-- Selection --
● ● ●
The midweek services during Advent are intended to put us in the position of the Old Testament people looking to the coming of the Savior. Tonight we look forward to the coming of the Righteous Branch who gifts us with security and who is our Righteousness. Hear again our text:
Behold, the days are coming, declares the Lord, when I will fulfill the promise I made to the house of Israel and the house of Judah. In those days and at that time I will cause a righteous Branch to spring up for David, and he shall execute justice and righteousness in the land. In those days Judah will be saved, and Jerusalem will dwell securely. And this is the name by which it will be called: ‘The Lord is our righteousness’ (Jeremiah 33:14-16).
In those days Judah will be saved and Jerusalem will dwell securely. But as God’s people looked around them, there was no security to be found. The nation of Babylon was breathing down their necks, literally. They looked out beyond the city walls and all the trees had all been cut down (Jeremiah 6:6). Cut down by the enemy to use in battle against them. With no trees, there were no birds chirping (Jeremiah 4:25) to break the silence. It was the calm before the storm. It would not be long and the enemy would lay its crushing blow against God’s people, and Jerusalem would be overrun, and her people would be forced into exile. God’s judgment for His people’s rebellion was about to take place.
Though Jeremiah had made it known that their lives of theft, murder, adultery, swearing falsely, and idolatry (Jeremiah 7:9) would not be tolerated, they still would not listen. Though they had been told that God would not stand for His people’s blatant disobedience, they still did not have ears to hear. So would they even hear the good news of our text for today even as the enemy was advancing?
● ● ●
[Rows from a collection]
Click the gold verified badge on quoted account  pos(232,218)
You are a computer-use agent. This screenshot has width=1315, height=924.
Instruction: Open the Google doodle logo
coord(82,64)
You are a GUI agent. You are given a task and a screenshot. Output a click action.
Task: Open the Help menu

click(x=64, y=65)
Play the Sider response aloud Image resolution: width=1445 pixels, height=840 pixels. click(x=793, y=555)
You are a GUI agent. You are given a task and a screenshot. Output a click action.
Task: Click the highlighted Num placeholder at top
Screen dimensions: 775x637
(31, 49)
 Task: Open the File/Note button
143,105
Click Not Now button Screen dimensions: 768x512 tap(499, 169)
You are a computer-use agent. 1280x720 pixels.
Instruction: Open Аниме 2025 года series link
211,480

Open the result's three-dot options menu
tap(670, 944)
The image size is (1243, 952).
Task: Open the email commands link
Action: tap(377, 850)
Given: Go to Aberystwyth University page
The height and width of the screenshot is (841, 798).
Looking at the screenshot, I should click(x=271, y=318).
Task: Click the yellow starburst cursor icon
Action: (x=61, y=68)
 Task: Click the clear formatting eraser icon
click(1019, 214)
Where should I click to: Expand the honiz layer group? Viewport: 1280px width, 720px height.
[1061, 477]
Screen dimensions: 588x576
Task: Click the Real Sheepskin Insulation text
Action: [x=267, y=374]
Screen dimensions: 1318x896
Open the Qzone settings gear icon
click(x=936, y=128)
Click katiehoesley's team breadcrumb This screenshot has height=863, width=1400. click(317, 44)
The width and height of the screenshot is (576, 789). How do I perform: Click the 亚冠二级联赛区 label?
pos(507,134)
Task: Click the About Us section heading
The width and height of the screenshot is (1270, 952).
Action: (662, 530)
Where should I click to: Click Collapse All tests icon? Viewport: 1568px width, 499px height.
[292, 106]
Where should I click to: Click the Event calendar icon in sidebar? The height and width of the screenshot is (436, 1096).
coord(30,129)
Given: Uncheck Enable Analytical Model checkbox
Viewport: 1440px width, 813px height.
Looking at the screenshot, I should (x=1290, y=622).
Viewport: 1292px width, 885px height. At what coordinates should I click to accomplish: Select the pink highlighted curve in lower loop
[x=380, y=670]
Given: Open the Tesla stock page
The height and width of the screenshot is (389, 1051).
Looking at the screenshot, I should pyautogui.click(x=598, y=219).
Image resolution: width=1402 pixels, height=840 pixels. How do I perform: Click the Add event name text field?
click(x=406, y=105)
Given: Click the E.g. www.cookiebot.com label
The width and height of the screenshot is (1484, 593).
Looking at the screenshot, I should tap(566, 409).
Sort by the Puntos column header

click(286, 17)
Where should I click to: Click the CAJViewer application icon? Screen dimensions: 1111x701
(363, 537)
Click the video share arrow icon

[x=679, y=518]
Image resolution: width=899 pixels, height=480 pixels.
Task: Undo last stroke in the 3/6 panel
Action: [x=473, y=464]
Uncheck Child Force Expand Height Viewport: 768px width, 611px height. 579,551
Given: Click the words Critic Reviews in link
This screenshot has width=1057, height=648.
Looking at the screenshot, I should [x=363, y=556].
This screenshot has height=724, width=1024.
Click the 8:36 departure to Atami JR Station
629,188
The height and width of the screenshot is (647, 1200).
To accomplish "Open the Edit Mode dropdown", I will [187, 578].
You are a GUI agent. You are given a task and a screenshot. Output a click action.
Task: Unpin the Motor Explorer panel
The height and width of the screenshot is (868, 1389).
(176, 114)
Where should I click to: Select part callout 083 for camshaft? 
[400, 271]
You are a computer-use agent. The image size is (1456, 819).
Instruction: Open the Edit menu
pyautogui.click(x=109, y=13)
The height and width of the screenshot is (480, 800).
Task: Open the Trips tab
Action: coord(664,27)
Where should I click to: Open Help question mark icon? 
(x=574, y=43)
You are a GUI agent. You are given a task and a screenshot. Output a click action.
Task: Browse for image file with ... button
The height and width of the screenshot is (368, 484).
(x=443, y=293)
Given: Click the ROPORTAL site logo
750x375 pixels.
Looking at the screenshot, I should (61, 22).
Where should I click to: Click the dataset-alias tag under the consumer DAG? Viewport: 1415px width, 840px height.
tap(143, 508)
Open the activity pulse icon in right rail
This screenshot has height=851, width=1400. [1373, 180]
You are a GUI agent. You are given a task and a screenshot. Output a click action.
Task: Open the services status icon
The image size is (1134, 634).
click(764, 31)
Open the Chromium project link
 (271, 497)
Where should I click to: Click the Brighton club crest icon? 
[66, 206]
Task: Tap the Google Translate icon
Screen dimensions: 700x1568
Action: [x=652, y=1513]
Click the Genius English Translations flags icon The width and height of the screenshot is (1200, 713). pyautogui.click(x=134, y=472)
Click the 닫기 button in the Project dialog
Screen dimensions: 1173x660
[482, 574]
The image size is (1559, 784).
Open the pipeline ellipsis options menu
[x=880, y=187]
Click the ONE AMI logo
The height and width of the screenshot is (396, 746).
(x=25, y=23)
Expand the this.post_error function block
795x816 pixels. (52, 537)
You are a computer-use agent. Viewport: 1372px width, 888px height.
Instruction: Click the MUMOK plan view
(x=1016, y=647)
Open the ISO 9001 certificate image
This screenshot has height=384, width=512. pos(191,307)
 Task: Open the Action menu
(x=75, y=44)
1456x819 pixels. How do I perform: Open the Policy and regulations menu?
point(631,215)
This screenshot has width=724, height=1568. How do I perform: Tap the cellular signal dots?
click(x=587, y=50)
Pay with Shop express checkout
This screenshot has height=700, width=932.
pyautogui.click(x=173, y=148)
● ● ●
-- To-do list --
**A.** List each Bible passage cited in parentheses in the Advent sermon.
**B.** Reproduce the rows starting with the row that contains "The width and height of the screenshot is (576, 789)." and ending with the row that contains "Action: (662, 530)", with both of those rows included.

-- Responses in order --
**A.**
Jeremiah 33:14-16
Jeremiah 6:6
Jeremiah 4:25
Jeremiah 7:9

**B.**
The width and height of the screenshot is (576, 789). How do I perform: Click the 亚冠二级联赛区 label?
pos(507,134)
Task: Click the About Us section heading
The width and height of the screenshot is (1270, 952).
Action: (662, 530)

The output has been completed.